Question

getting different number of reads in R1 and R2 after using UMItools

0

Entering edit mode

5.6 years ago

Sara ▴ 280

I used STAR for the alignment. then I wanted to use UMItools dedup. before using UMItools I had equal number of reades in R1 and R2 but after that the number of reads was not equal but I assume UMItools would consider both reads for the deduplication. do you know what I got different number of reads after using UMItools?

next-gen • 1.1k views

ADD COMMENT • link updated 5.6 years ago by i.sudbery 22k • written 5.6 years ago by Sara ▴ 280

score 1 · Answer 1 · 2020-01-14

There are two circumstances under which this can happen, and it depends on a combination of how BAM files encode pairing information and how mappers output read pairs.

Circumstance 1: Two alignments for read2

The SAM specification says that the pairing information is recorded by recording the chromosome and position of the primary alignment of the mate read. Now imagine you have a read pair where the read1 has a single alignment position and the read2 has two alignment positions. Some mappers will output the read1 only once, because it has only one alignment position, but other aligners will output two identical copies of read1, marking one as primary and one as secondary - this maintains an equal number of read1 and read2s. However, both read1s will point to the primary alignment of read2 - no read1 will point to the secondary alignment of read2 (some aligners break this rule, but by no means all). So you have a situation like:

read1.p ---> read2.p
         ____/
read1.s /    read2.s

Because UMI-tools makes its decisions on the basis of read1 (including the information stored in read1 on the position of read2), and then finds the read2 mates of the read1s it decides to keep, only one of the read2s will be output. ACtaully, I can't imagine any different way in which we might operate that would output both read1s and both read2s.

Circumstance 2: Two alignments for read1

If there are two alignments for read1, then the situation is a little more complex. Again, both read1s (whether primary or secondary) will point to the same read2. When UMI tools decides to keep a read1, it adds the details of the read2 it is look for to a set. When to comes across read2s, it checks against its list of things its looking for to see if it should be output, and if it is there, it outputs the read and then deletes it from the list.

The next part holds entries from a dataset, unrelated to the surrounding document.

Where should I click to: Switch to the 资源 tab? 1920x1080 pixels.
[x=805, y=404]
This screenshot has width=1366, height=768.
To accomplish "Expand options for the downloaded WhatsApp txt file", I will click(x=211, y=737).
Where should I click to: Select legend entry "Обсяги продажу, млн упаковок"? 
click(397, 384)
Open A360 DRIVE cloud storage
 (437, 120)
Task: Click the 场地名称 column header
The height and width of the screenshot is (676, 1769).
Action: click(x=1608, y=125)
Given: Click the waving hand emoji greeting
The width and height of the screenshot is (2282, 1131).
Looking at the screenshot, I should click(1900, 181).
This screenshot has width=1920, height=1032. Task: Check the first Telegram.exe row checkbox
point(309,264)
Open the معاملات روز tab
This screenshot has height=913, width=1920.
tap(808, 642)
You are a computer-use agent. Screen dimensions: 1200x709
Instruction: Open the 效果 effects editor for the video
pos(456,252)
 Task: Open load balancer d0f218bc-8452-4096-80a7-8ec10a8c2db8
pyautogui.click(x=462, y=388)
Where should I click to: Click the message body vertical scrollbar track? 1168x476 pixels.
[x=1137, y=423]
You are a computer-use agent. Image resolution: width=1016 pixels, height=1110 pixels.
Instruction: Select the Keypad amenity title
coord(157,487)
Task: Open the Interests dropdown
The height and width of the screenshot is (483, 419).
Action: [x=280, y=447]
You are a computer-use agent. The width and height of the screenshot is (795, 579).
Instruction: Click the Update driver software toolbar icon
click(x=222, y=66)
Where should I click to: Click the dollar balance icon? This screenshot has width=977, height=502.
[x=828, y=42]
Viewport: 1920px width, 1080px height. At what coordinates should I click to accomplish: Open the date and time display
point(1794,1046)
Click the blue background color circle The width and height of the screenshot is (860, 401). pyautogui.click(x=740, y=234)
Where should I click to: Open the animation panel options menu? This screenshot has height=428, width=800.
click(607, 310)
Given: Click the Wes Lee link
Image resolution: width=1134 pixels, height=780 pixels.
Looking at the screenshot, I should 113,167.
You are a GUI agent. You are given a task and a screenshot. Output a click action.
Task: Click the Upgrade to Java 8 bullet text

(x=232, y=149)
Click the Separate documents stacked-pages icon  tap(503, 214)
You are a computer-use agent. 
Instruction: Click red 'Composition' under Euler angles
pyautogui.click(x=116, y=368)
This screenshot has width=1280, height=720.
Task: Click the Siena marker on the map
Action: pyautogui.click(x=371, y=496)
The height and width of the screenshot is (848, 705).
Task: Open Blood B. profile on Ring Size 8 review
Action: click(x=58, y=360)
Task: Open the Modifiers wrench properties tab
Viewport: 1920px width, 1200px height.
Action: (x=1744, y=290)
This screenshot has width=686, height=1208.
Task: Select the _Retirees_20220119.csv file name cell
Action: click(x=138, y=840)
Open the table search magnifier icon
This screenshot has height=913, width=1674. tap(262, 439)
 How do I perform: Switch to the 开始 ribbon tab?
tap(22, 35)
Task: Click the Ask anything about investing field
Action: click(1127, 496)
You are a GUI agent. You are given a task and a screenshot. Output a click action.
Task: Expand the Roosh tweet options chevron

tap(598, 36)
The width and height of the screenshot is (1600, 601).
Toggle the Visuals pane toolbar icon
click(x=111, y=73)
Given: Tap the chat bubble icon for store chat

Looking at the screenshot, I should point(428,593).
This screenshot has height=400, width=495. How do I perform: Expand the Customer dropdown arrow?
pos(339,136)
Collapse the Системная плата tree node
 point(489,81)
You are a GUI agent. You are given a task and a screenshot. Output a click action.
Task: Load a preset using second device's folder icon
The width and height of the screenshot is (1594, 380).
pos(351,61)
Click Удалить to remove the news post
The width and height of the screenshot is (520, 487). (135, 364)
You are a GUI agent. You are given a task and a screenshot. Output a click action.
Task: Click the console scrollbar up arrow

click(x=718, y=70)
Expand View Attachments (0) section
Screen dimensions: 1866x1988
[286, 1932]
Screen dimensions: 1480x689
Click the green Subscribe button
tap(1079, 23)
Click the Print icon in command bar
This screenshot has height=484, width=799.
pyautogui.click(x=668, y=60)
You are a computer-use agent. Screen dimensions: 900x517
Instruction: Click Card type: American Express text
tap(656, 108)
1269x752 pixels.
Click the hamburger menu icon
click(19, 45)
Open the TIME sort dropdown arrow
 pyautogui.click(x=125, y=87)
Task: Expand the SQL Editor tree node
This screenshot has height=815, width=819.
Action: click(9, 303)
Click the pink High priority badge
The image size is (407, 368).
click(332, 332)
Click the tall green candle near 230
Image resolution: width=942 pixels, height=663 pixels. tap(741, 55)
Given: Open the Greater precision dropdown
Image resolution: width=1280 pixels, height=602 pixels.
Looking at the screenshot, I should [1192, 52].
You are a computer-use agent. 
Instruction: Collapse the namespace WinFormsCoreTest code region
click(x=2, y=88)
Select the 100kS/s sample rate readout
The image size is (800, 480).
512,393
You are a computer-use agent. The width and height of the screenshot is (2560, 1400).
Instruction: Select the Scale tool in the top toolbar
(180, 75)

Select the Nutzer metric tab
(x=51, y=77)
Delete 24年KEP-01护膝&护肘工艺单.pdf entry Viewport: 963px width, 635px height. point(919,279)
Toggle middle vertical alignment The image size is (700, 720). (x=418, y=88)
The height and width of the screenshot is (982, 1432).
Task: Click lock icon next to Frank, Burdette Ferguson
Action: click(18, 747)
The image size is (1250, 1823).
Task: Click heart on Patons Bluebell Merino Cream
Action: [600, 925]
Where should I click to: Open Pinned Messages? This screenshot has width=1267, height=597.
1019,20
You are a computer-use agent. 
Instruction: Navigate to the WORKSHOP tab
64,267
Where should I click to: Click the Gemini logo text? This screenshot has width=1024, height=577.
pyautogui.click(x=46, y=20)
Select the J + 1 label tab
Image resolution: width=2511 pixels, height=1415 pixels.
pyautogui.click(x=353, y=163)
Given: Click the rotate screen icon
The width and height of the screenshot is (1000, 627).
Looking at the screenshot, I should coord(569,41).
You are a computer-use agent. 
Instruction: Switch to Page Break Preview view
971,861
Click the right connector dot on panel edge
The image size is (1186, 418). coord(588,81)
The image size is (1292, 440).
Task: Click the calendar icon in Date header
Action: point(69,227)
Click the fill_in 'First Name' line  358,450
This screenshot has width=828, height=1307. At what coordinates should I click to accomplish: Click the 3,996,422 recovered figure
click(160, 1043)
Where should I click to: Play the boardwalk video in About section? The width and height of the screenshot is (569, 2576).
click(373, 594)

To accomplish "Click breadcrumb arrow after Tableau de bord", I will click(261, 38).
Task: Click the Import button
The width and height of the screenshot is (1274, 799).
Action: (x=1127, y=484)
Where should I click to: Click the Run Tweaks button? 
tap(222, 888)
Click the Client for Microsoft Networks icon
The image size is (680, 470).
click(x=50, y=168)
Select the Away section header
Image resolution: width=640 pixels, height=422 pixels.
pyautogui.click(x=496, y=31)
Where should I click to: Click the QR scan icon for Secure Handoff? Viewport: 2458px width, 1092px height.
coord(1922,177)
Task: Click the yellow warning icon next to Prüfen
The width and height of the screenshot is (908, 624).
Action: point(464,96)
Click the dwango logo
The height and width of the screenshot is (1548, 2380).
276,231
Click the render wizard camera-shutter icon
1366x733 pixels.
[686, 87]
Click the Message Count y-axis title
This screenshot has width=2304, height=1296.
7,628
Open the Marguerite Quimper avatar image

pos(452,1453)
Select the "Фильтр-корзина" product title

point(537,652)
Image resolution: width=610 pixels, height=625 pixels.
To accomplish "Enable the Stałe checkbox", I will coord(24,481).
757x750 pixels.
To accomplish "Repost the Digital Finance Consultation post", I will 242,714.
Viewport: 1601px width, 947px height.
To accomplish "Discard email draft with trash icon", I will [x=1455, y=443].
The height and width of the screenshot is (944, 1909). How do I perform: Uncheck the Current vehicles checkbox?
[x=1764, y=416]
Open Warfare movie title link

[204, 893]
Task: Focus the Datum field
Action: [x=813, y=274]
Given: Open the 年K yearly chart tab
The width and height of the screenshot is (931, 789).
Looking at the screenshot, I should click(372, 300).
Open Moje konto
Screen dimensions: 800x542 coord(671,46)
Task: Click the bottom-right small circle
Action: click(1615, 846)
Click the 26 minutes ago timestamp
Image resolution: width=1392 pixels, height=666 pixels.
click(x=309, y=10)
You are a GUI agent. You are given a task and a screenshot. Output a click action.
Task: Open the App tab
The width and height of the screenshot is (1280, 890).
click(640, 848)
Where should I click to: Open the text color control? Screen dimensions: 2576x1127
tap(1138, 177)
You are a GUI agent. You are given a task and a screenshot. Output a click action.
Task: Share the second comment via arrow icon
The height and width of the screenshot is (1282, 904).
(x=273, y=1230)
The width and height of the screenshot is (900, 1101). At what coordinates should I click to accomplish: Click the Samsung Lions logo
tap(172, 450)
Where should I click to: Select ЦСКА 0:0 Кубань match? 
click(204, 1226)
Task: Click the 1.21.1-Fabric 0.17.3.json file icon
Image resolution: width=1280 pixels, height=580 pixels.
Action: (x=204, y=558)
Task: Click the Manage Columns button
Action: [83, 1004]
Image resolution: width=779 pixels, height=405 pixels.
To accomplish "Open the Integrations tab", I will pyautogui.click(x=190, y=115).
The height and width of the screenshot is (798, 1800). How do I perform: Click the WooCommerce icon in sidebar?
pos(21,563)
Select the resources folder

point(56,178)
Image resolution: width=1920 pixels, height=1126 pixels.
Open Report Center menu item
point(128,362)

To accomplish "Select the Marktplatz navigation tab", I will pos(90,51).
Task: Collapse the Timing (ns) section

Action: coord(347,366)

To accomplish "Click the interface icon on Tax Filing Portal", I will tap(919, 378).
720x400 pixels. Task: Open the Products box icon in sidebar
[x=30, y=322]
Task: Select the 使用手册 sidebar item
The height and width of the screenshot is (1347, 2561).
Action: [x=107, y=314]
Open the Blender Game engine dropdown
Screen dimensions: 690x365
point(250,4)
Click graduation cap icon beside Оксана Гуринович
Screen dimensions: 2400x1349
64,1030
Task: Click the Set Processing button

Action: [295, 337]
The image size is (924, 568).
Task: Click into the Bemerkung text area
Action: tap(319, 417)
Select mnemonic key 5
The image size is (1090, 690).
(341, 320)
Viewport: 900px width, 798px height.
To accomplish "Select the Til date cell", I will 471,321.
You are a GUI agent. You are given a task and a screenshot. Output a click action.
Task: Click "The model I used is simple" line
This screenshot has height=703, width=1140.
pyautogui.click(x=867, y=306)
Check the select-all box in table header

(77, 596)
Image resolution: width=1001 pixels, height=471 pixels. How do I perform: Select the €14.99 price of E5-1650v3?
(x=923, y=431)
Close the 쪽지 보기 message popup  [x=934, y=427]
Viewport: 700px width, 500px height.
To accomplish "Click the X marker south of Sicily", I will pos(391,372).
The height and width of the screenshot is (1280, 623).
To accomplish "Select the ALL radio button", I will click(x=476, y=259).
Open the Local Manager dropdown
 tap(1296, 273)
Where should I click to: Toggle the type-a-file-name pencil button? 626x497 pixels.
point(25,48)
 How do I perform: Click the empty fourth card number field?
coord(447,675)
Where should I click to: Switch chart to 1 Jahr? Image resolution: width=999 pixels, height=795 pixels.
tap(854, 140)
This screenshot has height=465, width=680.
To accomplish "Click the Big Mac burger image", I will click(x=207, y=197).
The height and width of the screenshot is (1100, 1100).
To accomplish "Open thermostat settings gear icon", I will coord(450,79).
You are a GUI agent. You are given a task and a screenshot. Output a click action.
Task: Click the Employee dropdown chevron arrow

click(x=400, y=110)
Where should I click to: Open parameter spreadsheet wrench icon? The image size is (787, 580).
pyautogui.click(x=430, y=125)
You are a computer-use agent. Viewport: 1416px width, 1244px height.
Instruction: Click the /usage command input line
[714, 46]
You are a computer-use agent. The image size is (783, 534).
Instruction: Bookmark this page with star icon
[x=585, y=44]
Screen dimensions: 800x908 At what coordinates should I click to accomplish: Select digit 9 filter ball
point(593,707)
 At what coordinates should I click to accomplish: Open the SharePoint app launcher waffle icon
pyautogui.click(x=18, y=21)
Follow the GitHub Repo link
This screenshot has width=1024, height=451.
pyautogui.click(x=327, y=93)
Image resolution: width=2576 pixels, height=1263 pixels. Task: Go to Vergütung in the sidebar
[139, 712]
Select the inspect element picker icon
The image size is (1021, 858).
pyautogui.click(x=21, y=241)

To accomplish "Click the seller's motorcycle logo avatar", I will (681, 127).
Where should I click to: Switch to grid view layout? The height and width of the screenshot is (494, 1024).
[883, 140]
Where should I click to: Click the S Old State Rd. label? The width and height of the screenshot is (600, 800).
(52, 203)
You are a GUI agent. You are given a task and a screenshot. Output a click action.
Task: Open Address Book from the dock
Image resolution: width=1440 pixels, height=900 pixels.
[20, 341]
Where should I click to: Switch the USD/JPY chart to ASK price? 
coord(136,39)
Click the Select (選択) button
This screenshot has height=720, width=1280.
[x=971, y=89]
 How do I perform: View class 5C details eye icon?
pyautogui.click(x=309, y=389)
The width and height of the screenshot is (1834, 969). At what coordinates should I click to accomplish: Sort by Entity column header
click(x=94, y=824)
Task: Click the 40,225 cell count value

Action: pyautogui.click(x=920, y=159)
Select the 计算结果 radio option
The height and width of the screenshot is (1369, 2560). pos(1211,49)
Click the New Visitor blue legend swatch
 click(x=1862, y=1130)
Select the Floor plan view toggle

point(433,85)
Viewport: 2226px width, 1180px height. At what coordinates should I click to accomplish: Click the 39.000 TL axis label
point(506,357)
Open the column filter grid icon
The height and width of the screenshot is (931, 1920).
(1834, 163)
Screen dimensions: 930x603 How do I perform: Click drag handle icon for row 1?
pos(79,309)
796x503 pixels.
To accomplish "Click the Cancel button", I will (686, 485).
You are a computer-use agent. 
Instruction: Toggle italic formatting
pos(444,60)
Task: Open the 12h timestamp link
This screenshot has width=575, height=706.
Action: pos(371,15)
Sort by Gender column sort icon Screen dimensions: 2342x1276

This keeps memory usage reasonable. If, when a chromosome is finished, not all the read2s have been found, it scans the chr again from the start to find the read2's its missing.

Now imagine read1 primary alignment is selected, and then read2 primary alignment is found - at this point read2 primary alignment is removed from the "looking for list". Now read2 secondary alignment is selected and added to the list. read2 primary alignment will be output again on the second sweep (read2 secondary alignment will never be output because no read1 points to it) - thus read2 primary alignment is output twice.

Now image read1 primary alignment is selected, and then read1 secondary alignment is found. read2 primary is already on the list. now read2 primary is found and removed from the list. - both read1s have been output, but only 1 read2.

This second problem may be theoretically soluble and we are working on it.